→ **Exercise goal**
The output should be every line below, retyped exactly, with no images.

(Stored data)

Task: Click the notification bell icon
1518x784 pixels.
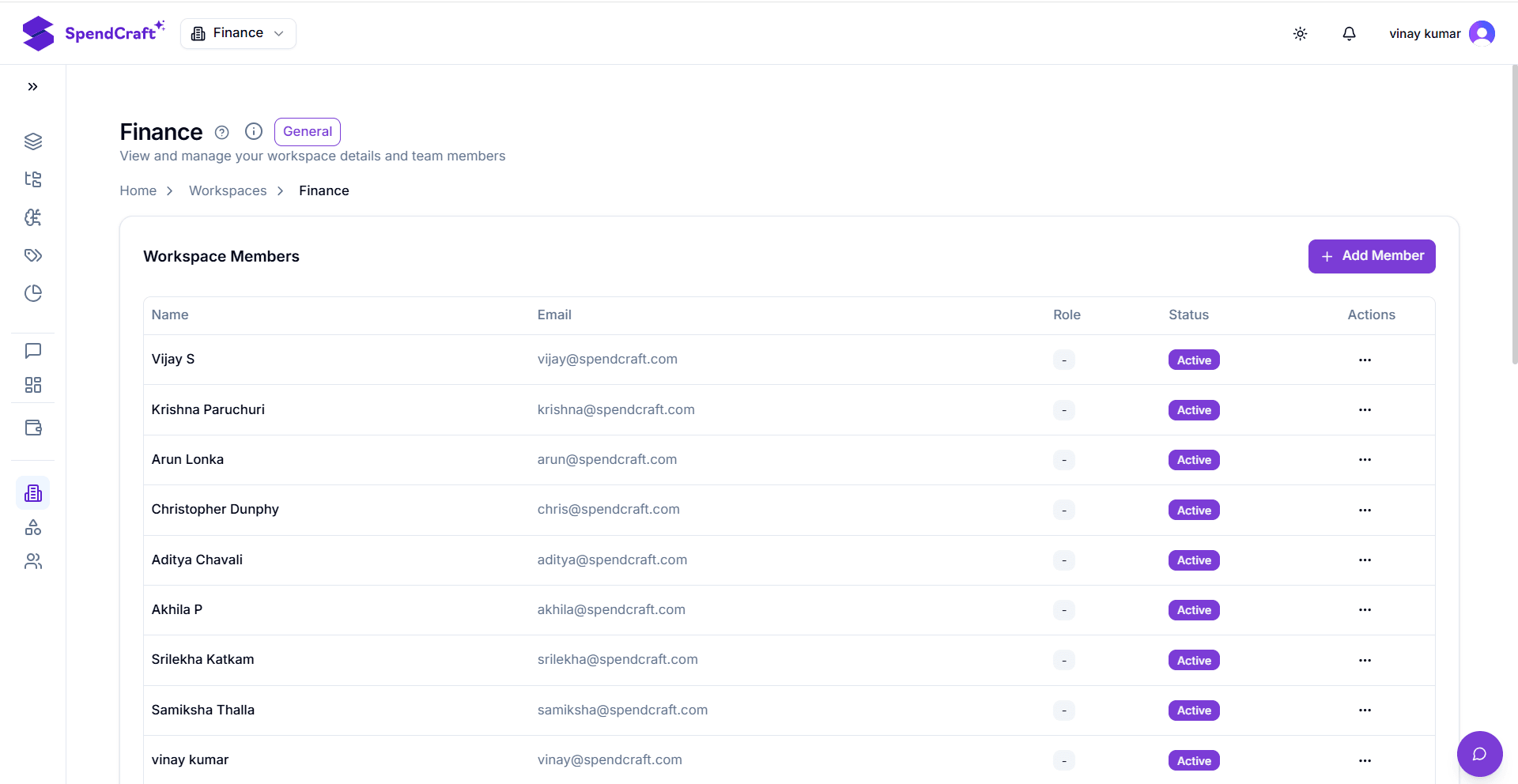Action: click(1349, 33)
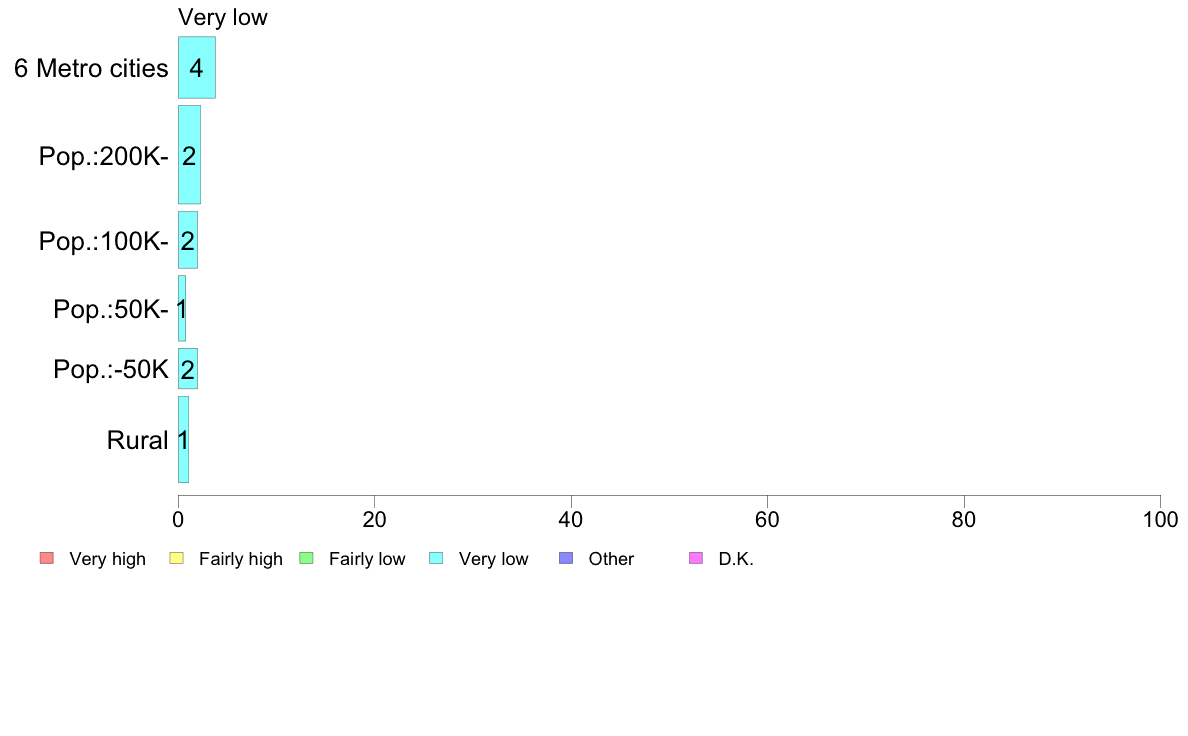Select the Rural bar

183,439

→ **Answer for the task**
Task: Click the notification bell icon
1518x784 pixels.
Action: click(1349, 33)
Select the Rural bar

183,439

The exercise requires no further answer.